Some of the other legal challenges to linking revolve around using links to bypass advertising. Thus, in Scotland, the Shetland Times sued the Shetland News, which was operating its own Web site that contained links to the Times coverage of certain news stories. The Times claimed that the News was linking to their site because they lacked the resources to do their own reporting, and complained that the links bypassed the advertising on the Times ' front page. The suit was settled out of court, with the News agreeing to post "A Shetland Times Story" on each story that it used from the Times, with a link to the Times's Web site.

Probably the most celebrated case involving advertising is the case of Ticketmaster v. Microsoft , where the entertainment giant sued the software behemoth for linking to pages deep within Ticketmaster's Web site, thereby bypassing the advertising on Ticketmaster's homepage. The case was settled out of court in February 1999. Terms of the settlement were not disclosed, but Microsoft removed its "deeplinks" to pages deep within the Ticketmaster Web site.

A twist on bypassed advertising is the TotalNews case. TotalNews used frames to link to content provided by news organizations such as CNN, Time-Warner, and MSNBC. The suits said that by placing the organizations' content in frames on TotalNews's site, TotalNews created confusion about the source of the content. They also objected to TotalNews putting their own advertising in other frames of the browser window. Thus, the issue was added advertising rather than bypassed advertising. TotalNews reached an agreement with the complaining parties by agreeing not to display their content in frames. Now, TotalNews opens a separate window to display the stories from these organizations.

Another way to employ linking unethically would be to use it to levy an implicit charge against the creator of another Web page. An example would be a page containing links to "Shopowners who bribed the board of zoning appeals," where small-business Web sites were linked to without any proof that they were in fact guilty of the alleged crime. In legal terms, this would constitute defamation .

The right to link continues to be in flux. Last year, National Public Radio asserted the right to decide whether any other Web page could link to its site. Commentators suggested that this seriously threatens the usefulness of the Web. A week later, NPR rescinded this policy.

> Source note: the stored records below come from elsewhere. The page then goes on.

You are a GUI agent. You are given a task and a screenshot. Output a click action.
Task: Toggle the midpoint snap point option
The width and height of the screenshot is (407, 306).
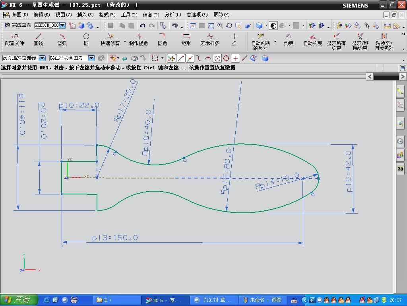[190, 58]
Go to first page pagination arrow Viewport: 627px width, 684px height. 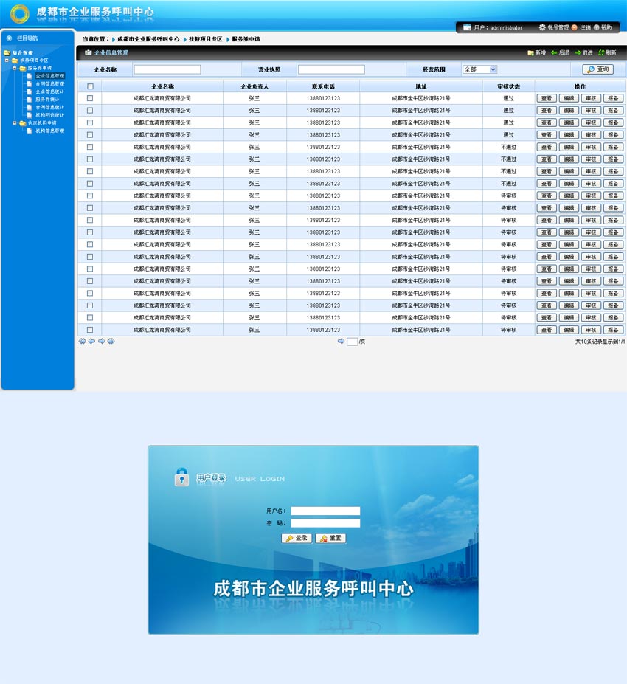[82, 342]
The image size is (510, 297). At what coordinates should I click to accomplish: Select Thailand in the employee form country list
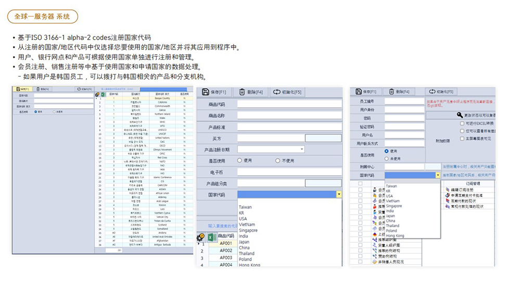pos(393,226)
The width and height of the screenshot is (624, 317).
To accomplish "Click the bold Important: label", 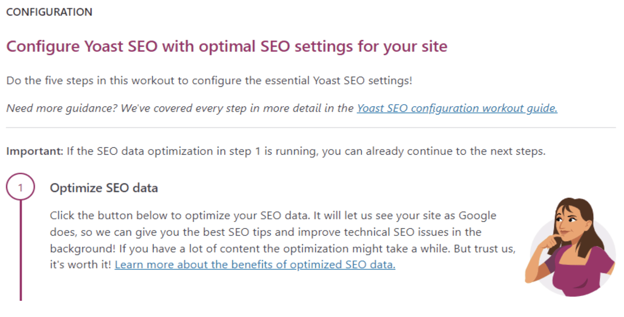I will (x=35, y=151).
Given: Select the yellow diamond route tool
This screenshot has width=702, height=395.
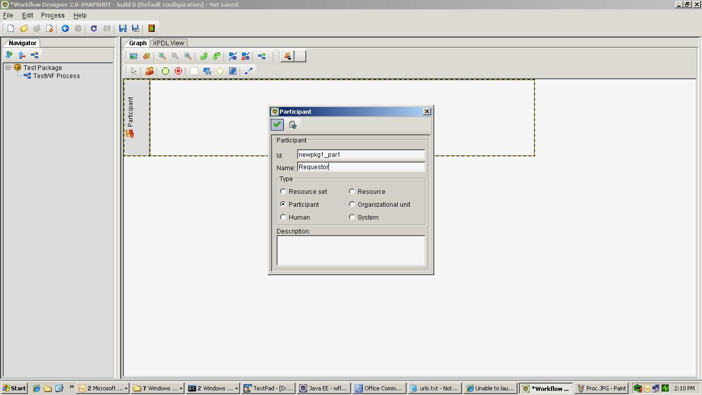Looking at the screenshot, I should point(220,71).
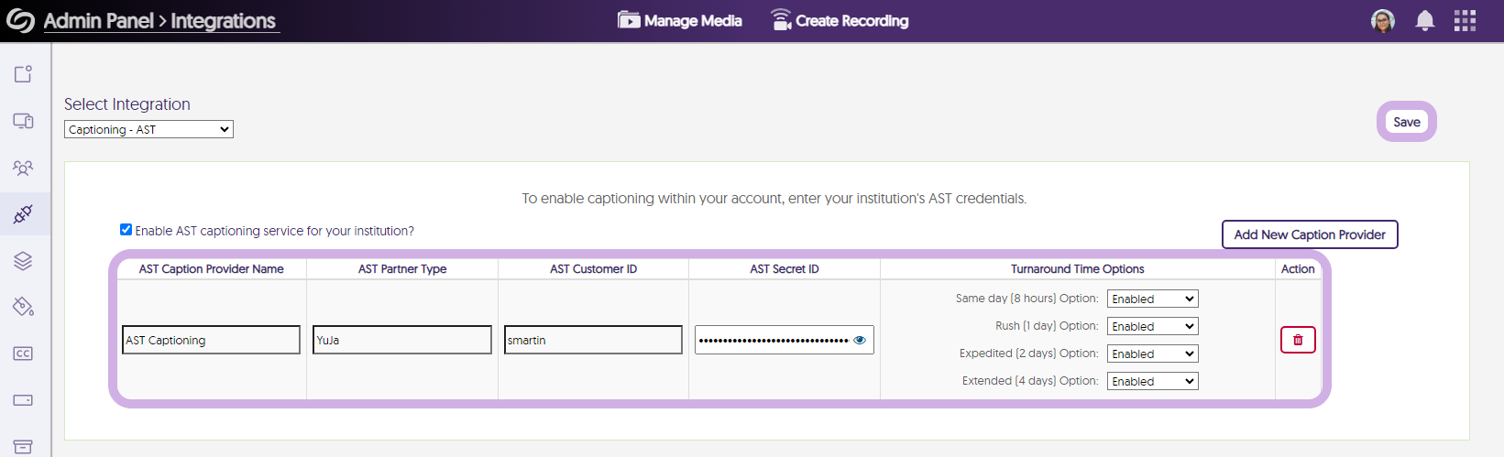
Task: Expand the Same day (8 hours) Option dropdown
Action: pos(1152,299)
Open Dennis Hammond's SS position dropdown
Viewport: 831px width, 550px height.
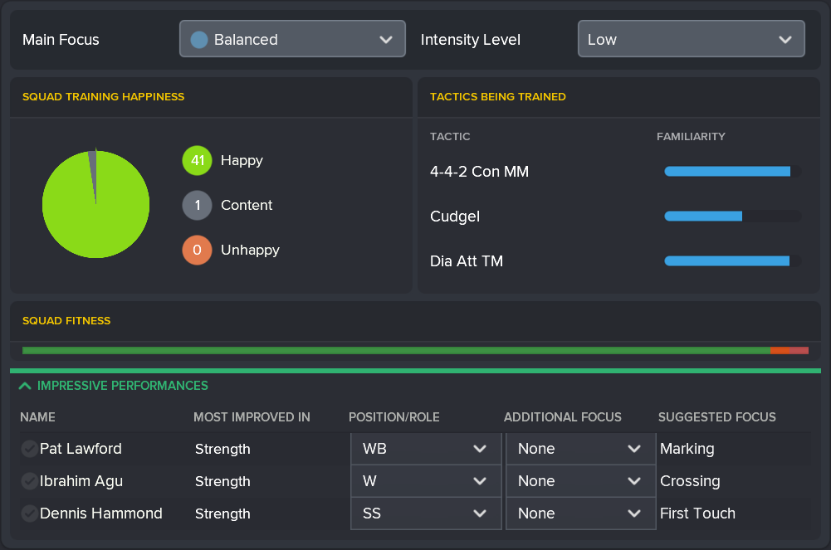425,513
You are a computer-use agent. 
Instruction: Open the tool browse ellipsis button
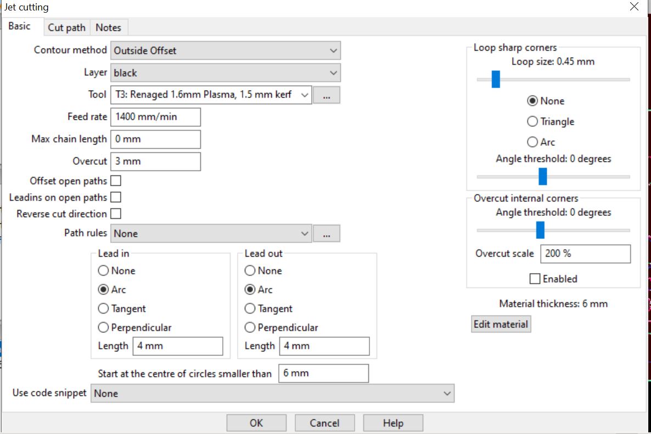tap(327, 95)
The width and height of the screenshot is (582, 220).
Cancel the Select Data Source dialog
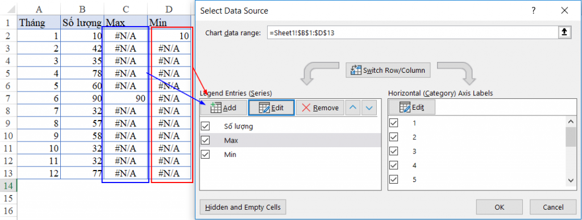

In this week's lecture, we have examined the issues involving copyright of electronic material. We found that to post a copyrighted work on the Web, permission from the copyright holder is usually needed. There is a fair-use exemption, which is applicable in cases of criticism, parody, and for a lot of educational uses. However, this is an area in which the law is evoloving and courts have great latitude, so it is often difficult to decide what is clearly legal. We also examined the ethics of linking, and discovered that, while linking is usually ethical, there are cases in which it is not, e.g., if illegal copies are linked to or if advertising is bypassed.